「繋がり」を店名に込めた札幌・西11丁目の地下イタリアン
店名の「Bond」には「繋がる」という意味が込められている。カウンターで隣り合った客同士がいつの間にか会話を始め、次の来店時には顔なじみになっている——そんな光景が日常的に生まれる酒場を目指して、伊太利亜酒場BONDは営業を続けてきた。地下鉄東西線西11丁目駅から徒歩約1分、地下1階に降りると広がる空間は、賑わいの中にもどこか力の抜けた居心地のよさがある。カウンター席とテーブル席を用意しており、一人飲みでもグループでも気兼ねなく過ごせる。
店内は全席禁煙で、小さな子ども連れでの利用にも対応している。個人的には、地下という立地が街の喧噪をうまく遮断していて、階段を降りた瞬間に気持ちが切り替わる感覚が印象的だった。仕事帰りにふらっと立ち寄る常連もいれば、休日のデートや女子会で訪れる人もいて、客層の幅はかなり広い。予約なしでも入れる気軽さが、リピーターを増やしている一因だろう。
イタリア製石窯から生まれるピザの焼き上がり
伊太利亜酒場BONDの店内にはイタリア製の石窯が据えられていて、注文が入ってから一枚ずつ高温で焼き上げる。火の回りが均一なため焼きムラが出にくく、外側の香ばしいクリスプ感と内側のもっちりした弾力が一枚の中に同居する仕上がりになる。生地づくりの段階から小麦の風味を活かす配合にしており、具材の水分や旨味を高温調理で閉じ込めることで、トッピングと生地が一体になった味わいに仕上がる。マルゲリータやクアトロフォルマッジといった定番に加え、プロシュートエブッラータのように生ハムの塩気とチーズの濃厚さを掛け合わせたメニューも並ぶ。

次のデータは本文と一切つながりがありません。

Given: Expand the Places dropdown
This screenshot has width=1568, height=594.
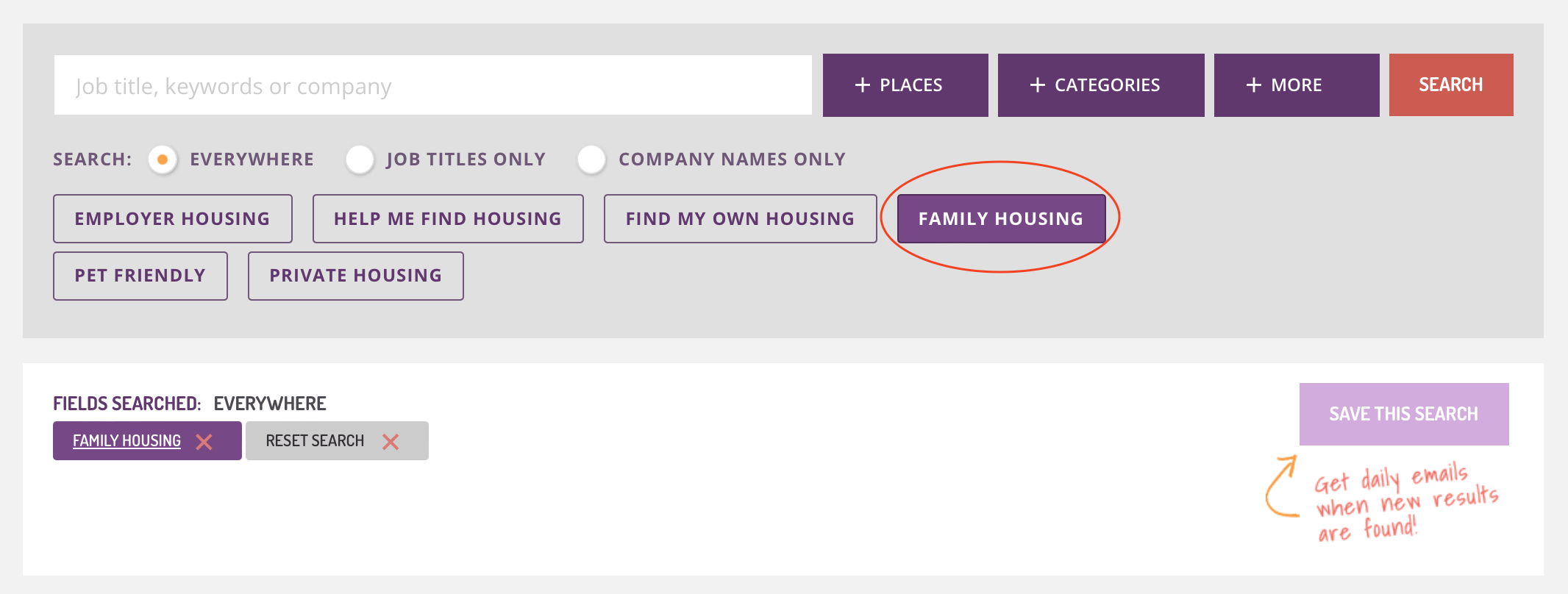Looking at the screenshot, I should [x=905, y=85].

口コミでは「ピザだけ食べに来る価値がある」という声が目立つ。札幌市内で窯焼きピザを出す店は複数あるものの、この価格帯で職人仕込みの本格的な一枚が食べられる店は限られるという評価も見かける。焼き時間はわずか数分と短く、ランチタイムでも待たされる感覚が少ないのは実用面でのメリットだろう。
自然派ワインと料理の掛け合わせで広がる選択肢
赤・白・オレンジと揃えた自然派ワインは、収穫年ごとに風味の個性が変わるため、同じ銘柄でもヴィンテージ違いで印象が異なる。グラスでもボトルでもオーダーでき、料理に合わせて一杯ずつ試す飲み方にも対応している。窯焼きピザとの組み合わせはもちろん、生ハムやバーニャカウダといった前菜系との相性も考慮してセレクトされているため、ワイン選びに迷ったらスタッフに相談するのが早い。ナチュラルワイン特有の素朴な果実味が、イタリアン全般と無理なくなじむ。
フードメニューにはラムひき肉とチーズを合わせた「ラムラグーのリガトーニ」や、マディラソースを絡めたステーキなど、ワインの進む一品が並んでいる。ショートパスタはソースとの絡みを重視して選ばれており、パスタだけでも十分に満足感があるという来店客の声をよく見かける。平日はランチ営業も行っていて、夜とはまた違うカジュアルな使い方ができるのも見逃せない点だ。
価格ではなく一皿の「価値」で勝負する店づくり
伊太利亜酒場BONDが掲げているのは、価格競争に乗らず、料理・空間・接客の三要素で評価される店であり続けるという方針だ。仕込みに手間をかけ、食材の選定から妥協しないスタンスは、出てくる一皿を食べれば伝わる。スタッフはチームとして動いており、料理人とホールが連携しながら客の退店時まで丁寧に対応する姿勢が一貫している。
「美味しかった」「楽しかった」と笑顔で帰っていく客を増やすことが最優先だと感じさせる接客スタイルで、見送りまできちんと行う店はこのエリアでも少ないという声が聞かれる。派手な演出や割引キャンペーンではなく、再訪したくなる居心地を地道に積み上げている店、という表現がしっくりくる。札幌・西11丁目という立地で、地域に根付いた一軒としての存在感を静かに固めている。